____ TEXT EXCERPT

This latest report comes halfway through the Critical Decade for climate action and four years after the Climate Commission released its report, ‘Critical Decade: Climate science, risks and responses’. The report outlines how the changing climate poses substantial and escalating risks for health, property, infrastructure, agriculture and natural ecosystems in Australia.
Compared to our understanding when the last Critical Decade report was published, the risks of climate change for our wellbeing now look more serious at lower levels of climate change, strengthening the case for urgent action.
Our understanding of climate change continues to strengthen, with dramatic changes of the climate system happening across the globe.
- It is beyond doubt that human activities, primarily the emission of greenhouse gases from the combustion of fossil fuels like coal, oil and gas, are driving the dramatic changes of the climate system.
- Climate change is increasing the frequency and severity of many extreme weather events, including heatwaves and extreme bushfire conditions.
- Hot days have doubled in the last 50 years, while heatwaves have become hotter, last longer and occur more often.
- Over the last 30 years extreme fire weather has increased in the populous southeast region of Australia - southern NSW, Victoria, Tasmania and parts of South Australia.
- Extreme sea-level events tripled at Sydney and Fremantle over the 20th century.
The changing climate poses substantial and escalating risks for health, property, infrastructure, agriculture and natural ecosystems.
- Further increases in extreme heat in Australia are likely with more frequent and more intense hot days and longer and more severe heatwaves. Deaths from heatwaves are projected to double over the next 40 years in Australian cities.
- More than $226 billion in commercial, industrial, road, rail and residential assets around Australian coasts, most of them in urban areas, are potentially exposed to flooding and erosion hazards at a sea-level rise of 1.1 m.
- From 2020 onwards, the predicted increase in drought frequency is estimated to cost $7.3 billion annually, reducing GDP by 1% per year.
- If global temperatures reach 3°C above pre-industrial levels, an estimated 8.5% of species globally are at risk of extinction, and under a “business as usual” scenario, leading to global warming of 4°C or more, a staggering one in six species could be lost.
The risks of climate change for our well-being now look more serious at lower levels of climate change, strengthening the case for urgent action.
- Changes in the climate system are occurring more rapidly than previously projected with larger and more damaging impacts now observed at lower temperatures than previously estimated.

________
____ INFORMATION PROVIDED

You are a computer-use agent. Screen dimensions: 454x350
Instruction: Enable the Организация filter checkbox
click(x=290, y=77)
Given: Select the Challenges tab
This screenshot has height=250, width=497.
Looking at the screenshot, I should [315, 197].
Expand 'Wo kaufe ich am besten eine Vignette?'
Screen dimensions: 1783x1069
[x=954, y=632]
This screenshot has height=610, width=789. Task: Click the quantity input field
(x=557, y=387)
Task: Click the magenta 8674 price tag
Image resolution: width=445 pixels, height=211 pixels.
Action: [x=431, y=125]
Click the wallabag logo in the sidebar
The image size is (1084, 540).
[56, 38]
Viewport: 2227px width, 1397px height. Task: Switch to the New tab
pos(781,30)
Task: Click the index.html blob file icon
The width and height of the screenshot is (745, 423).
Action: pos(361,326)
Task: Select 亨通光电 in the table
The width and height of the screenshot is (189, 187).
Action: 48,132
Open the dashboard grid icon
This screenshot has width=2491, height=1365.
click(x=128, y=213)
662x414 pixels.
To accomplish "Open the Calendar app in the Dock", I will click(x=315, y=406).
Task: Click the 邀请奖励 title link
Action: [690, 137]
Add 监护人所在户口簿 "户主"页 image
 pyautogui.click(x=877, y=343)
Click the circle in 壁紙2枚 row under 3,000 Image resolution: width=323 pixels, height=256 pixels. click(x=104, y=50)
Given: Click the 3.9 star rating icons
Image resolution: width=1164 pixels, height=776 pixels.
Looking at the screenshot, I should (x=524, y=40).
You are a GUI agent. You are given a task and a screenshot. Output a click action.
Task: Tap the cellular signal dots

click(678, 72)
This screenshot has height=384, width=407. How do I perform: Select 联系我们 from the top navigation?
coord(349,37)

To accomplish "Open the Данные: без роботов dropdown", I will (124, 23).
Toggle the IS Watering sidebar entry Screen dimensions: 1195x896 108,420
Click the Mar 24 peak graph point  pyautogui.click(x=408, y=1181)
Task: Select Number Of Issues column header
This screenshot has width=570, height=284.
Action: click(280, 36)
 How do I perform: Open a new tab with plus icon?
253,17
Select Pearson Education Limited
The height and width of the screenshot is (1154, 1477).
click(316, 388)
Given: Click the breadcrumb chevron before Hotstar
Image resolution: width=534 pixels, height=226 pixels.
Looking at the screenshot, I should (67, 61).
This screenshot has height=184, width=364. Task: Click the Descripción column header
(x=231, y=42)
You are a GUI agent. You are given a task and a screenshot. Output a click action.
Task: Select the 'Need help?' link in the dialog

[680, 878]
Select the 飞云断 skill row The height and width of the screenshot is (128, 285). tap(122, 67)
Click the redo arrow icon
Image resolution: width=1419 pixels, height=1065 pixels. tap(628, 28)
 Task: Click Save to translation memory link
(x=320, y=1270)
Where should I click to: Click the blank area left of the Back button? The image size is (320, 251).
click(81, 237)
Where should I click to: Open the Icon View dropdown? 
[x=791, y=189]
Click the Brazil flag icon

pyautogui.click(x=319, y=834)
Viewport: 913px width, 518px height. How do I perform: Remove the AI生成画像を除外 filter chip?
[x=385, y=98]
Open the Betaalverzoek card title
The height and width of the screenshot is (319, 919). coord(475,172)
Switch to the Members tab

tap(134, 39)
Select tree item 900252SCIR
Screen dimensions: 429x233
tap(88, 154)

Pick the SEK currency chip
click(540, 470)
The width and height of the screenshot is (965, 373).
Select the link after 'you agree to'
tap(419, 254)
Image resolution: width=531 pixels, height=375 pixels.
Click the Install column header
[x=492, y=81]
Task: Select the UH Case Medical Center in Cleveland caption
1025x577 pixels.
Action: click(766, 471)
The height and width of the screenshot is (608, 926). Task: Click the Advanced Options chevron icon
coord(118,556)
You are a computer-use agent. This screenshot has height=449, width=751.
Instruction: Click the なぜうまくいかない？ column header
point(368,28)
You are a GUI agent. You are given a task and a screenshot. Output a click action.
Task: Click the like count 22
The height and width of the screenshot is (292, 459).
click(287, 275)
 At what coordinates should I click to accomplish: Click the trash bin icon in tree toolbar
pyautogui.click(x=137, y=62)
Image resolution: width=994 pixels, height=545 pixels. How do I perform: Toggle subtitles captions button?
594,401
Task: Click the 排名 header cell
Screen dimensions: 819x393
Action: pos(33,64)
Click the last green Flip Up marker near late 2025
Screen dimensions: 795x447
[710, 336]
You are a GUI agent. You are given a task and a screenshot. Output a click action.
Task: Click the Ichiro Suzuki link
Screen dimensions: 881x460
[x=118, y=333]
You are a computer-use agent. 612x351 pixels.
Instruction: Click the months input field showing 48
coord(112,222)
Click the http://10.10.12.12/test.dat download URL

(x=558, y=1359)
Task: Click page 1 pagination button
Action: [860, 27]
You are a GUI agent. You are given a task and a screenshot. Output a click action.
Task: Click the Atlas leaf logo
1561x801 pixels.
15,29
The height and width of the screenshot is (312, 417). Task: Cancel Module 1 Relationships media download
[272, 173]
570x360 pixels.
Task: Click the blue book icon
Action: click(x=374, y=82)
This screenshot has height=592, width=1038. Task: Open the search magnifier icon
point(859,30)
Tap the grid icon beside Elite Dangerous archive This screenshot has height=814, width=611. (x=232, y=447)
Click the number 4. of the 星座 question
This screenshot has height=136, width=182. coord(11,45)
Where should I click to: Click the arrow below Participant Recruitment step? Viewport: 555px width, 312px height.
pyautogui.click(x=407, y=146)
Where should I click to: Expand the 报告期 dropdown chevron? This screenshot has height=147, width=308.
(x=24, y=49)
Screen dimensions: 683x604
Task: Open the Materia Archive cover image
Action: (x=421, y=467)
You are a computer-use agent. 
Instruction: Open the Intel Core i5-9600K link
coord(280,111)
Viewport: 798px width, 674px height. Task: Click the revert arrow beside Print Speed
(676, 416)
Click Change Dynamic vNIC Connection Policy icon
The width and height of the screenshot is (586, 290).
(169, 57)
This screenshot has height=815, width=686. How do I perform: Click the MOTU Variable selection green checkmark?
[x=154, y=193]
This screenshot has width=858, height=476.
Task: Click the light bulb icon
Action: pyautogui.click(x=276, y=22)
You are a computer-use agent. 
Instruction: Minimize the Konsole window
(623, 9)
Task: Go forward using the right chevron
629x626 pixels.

________

## STATED EXERCISE:
From the climate report above, copy out word for word the passage from "- Over the last" up to and including "the 20th century.".

## RESPONSE BELOW:
- Over the last 30 years extreme fire weather has increased in the populous southeast region of Australia - southern NSW, Victoria, Tasmania and parts of South Australia.
- Extreme sea-level events tripled at Sydney and Fremantle over the 20th century.